If the machine is not threaded properly, it can cause havoc with your stitches. The 6 Steps video shows the precise thread path very clearly. Always check your thread path before starting to stitch.

The most important part is getting the thread between the tension disks and flossed all the way in.

If you have one of our newer machines, the proper thread path can be shown right on your machine’s display in case you forget. Consult your User Guide to learn how to access this information.

Step 5: Test your tension by stitching

Your sample stitching needs to be small curves and points. I stitch 1/2″ to 1/4″ loops and a small zig-zag.

Straight lines of stitching might look like the tension is good. But when you start quilting curves, you can see “eyelashes”. And when you quilt points, you can see “gobs”. (See illustration below for definition of eyelashes and gobs)  Testing by quilting small loops and points will expose bad tension so you can make adjustments and achieve perfect tension.

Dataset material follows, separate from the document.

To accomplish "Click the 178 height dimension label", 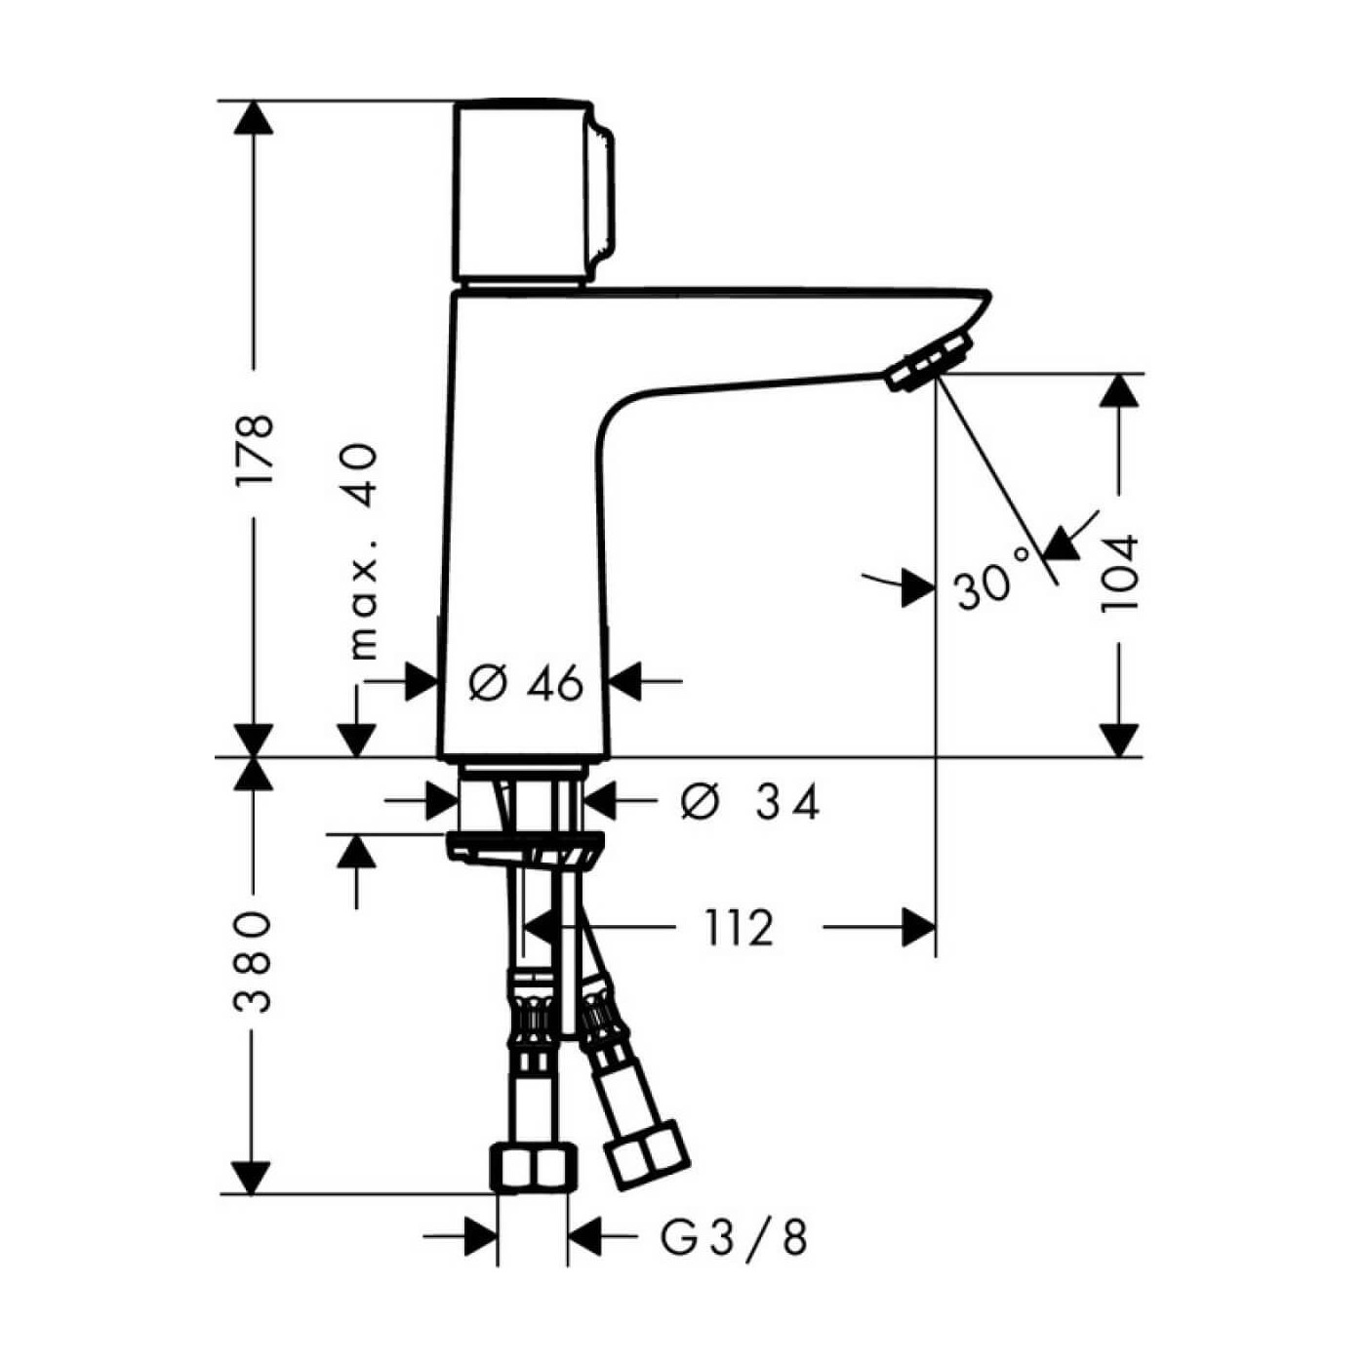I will click(256, 451).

The photo below shows the back of the quilt with the top thread (blue) getting pulled to the back. The yellow thread is the bobbin. This indicates the top tension is too loose. It is allowing itself to get pulled down to the bottom of the quilt.

You should also know that if your stitches look like the following photo, (thread throw-up), the likely cause is the thread has come out from between the tension disks.

Step 6: Adjust the tension and test again.

Adjusting tension is trial and error. Stitch a little…examine top and bottom…make an adjustment using the top tension knob…stitch a little more…re-examine…adjust a little more…   Rinse and repeat until your stitches are perfect.

Another video, The ABC’s of TNT, you might find useful can be seen here.

These 3 infographics are great to print out and keep near your machine. Clicking on the graphic will take you to our page where you can download the pdf’s.






Tension – once you get it, you got it. And there’s no better feeling!


Quilt Every Day!


by Mary Beth Krapil


Written by

April 29th, 2023

Perfect tension – it is the #1 skill you should learn when starting your longarm quilting journey. Tension can either make or break your quilting results. It can be scary […]

14 responses to “6 Steps to Perfect Tension”

  1. I notice that the monofilament thread can be used with 3 different needle sizes. How do I know which one to use?

    • Karen, I always start with the smallest needle recommendation. The smaller the needle, the smaller the hole. And the smaller the hole the quicker and more likely that hole will close up after quilting is done. If I have issues with shredding or breakage, I move up to the next larger size needle.

  2. Why don’t you ever recommend the use of a TOWA gauge? It has changed the whole process for me and is so much more accurate that the process you outline in this post.
    Just Wondering???

    • I agree Linda. The TOWA guage is a very nice tool that lends speed and a degree of accuracy to adjusting bobbin tension. However, it is not a necessity. The drop test for setting bobbin tension works quite well. It’s kinda like power seats in your car. They are really nice to have and make it so easy to adjust your seat. Especially if two people drive the same car. But power seats are not a necessity.

  3. What is a TOWA Gauge? I sew on a Sweet Sixteen without the stitch regulator. Sometimes I see things that don’t pertain to a non regulated machine.

    • Maureen, it is a gauge that measures bobbin tension. It is not a necessity. Just a tool that helps to keep your bobbin tension consistent. I might write a blog post about it soon to explain it more thoroughly.

  4. Hi your chart has a lot of different threads. I am in Canada and have the Avante. I don’t see anything on the chart for glid thread. Thanks Connie

    • The chart I included is from Superior Threads. If you are using a different brand of thread, all you have to do is determine the weight of the thread you are using and find a comparable weight on the chart.